86 dose-response relationships did nut have this performed. Either the curve did not pass the 110-point twice or the curve fluctuated.

b

89 dose response relationships were not performed. Either the curve did not cross the 100% mark or the curve fluctuated.

DISCUSSION

The occurrence of hormetic dose-response relationships within the NTP bioassay database represents a new finding. The hormetic observations in these NTP range-finding studies demonstrate the significance of study design features in the assessment of possible hormetic dose-response relationships. In the present case, the dose-range-finding studies of the NTP typically employed five dosages along with a concurrent control. The dosage selection was also focused on trying to estimate the highest dosages that could be administered over a normal experimental lifetime. These two factors [i.e., number of dosages, and their intention to discern a possible dosage that would approximate a chronic no adverse effect level (NOAEL)] enhanced the chances of observing hormetic dose response. The additional dosages are critical to demonstrate a dose-response pattern consistent with the hormetic model. The attempt to identify a quasi NOAEL is also important because it provides an opportunity to denote the dose-response transition from a hormetic response, just below the NOAEL, and the traditional toxic response as the NOAEL is exceeded.

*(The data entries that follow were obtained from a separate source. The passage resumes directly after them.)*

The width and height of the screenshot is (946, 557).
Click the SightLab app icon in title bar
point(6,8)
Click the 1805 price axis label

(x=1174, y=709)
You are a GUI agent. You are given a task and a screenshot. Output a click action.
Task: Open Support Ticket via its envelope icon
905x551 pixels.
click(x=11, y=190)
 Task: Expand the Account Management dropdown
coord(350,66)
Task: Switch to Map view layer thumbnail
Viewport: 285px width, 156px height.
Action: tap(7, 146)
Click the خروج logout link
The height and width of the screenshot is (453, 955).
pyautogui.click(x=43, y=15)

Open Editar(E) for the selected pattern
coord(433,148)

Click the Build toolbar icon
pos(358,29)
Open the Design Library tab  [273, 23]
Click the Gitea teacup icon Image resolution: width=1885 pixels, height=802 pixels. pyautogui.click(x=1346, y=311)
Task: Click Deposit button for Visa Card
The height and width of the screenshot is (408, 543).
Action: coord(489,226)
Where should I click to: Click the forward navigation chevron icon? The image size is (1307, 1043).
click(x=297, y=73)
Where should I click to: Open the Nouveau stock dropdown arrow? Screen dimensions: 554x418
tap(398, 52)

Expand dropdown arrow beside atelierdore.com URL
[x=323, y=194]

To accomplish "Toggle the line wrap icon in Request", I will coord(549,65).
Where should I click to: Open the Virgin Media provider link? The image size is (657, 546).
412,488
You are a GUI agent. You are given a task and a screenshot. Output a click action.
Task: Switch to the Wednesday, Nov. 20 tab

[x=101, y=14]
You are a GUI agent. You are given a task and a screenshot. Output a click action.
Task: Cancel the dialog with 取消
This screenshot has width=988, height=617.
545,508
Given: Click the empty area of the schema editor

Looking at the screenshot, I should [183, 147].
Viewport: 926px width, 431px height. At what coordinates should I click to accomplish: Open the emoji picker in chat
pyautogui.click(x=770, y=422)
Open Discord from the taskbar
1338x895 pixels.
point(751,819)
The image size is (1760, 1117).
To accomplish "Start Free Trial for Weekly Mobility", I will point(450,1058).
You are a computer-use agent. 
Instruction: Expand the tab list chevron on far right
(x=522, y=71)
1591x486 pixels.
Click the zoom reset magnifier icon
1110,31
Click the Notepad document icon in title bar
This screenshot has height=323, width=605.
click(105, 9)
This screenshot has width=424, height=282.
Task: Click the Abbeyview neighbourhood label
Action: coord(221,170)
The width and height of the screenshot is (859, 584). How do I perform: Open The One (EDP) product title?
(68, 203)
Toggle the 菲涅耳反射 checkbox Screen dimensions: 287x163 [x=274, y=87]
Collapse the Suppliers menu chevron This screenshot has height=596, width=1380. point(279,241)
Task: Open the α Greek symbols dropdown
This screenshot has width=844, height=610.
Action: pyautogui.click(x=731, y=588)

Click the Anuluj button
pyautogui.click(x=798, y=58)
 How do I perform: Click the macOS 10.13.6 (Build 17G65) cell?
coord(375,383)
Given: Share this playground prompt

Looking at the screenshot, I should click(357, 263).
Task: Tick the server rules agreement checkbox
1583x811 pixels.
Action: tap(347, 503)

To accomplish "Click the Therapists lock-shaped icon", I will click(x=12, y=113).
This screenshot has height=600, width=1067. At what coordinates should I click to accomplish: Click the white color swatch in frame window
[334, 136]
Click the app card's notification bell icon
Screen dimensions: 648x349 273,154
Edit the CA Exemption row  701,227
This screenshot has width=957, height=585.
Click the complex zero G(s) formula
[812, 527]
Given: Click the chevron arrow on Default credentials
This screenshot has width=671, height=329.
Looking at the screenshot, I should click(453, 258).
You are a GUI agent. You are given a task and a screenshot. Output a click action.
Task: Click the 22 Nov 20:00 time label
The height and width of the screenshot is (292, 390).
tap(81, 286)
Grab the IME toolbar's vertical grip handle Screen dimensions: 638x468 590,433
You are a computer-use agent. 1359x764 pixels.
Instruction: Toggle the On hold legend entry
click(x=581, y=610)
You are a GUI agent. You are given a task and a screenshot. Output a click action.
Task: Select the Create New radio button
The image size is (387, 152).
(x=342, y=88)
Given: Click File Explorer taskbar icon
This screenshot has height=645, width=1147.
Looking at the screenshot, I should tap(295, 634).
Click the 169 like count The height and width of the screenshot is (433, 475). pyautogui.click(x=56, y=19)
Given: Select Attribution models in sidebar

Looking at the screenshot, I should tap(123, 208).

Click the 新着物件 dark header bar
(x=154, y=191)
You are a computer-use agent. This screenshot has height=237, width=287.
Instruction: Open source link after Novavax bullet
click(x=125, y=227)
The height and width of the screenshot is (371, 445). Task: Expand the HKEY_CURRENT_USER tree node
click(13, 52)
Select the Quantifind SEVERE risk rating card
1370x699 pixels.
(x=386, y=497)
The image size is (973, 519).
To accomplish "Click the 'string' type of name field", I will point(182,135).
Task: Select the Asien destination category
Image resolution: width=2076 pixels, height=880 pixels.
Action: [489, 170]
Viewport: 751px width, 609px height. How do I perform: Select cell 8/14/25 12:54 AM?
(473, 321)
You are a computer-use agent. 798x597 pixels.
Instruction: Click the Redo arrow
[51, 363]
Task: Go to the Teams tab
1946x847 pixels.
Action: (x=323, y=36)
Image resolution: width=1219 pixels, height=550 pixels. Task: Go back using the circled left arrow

While the dose-range studies of the NTP offered the aforementioned study design advantages, it also had important limitations especially with respect to endpoint selection. Because the mice and rats were very young and the studies were of limited duration (2–13 weeks), disease incidences were not expected to increase and typically did not occur, thereby precluding a wide range of toxicological endpoint comparisons. Nonetheless, during this developmental period there are notable changes in growth patterns as reflected in changes in body-weight gain. The body-weight-gain pattern is also one that represents an integration of overall developmental progress and offers important insight for biomedical and toxicological interpretation.

The quantitative features of the hormetic dose-response patterns were similar to those reported in previously published studies for various biological models, endpoints, and other chronic agents. This was the case for both the magnitude of the stimulation and the stimulatory range.

The findings revealed that hormetic responses were more common in mice, especially in males, than in rats. While there is no explanation to yet account for these observations it may have both biological as well as study design considerations.

Despite the large number of examples of hormetic dose-response relationships presented and the relatively strong NTP study designs assessed in the present paper, it is important to emphasize that the magnitude of the hormetic stimulation is modest. This places special need on not only the quality of the study design but also the need for replication of findings, a feature generally absent in the NTP bioassay database. Such lack of replication limits confidence in the observed findings and the hormetic interpretation.

Finally, the observation that the enhanced weight gain at low dosages was not accounted for by an increased consumption of feed is intriguing (Figs. 3A—H). Although of a preliminary nature, it suggests that at the low dosages where hormetic responses were observed there may have been an enhanced efficiency in the utilization of consumed nutrients. The issue of growth stimulation by low doses of other toxic substances such as antibiotics (Luckey, 1956, 1958, 1978; Luckey et al., 1956) and diethylstilbestrol (DES) (Nicol and Ware, 1960) has long been recognized. Although their dose-response features are similar to the findings of the present study, no clear understanding of the mechanisms underlying this phenomenon have been clarified.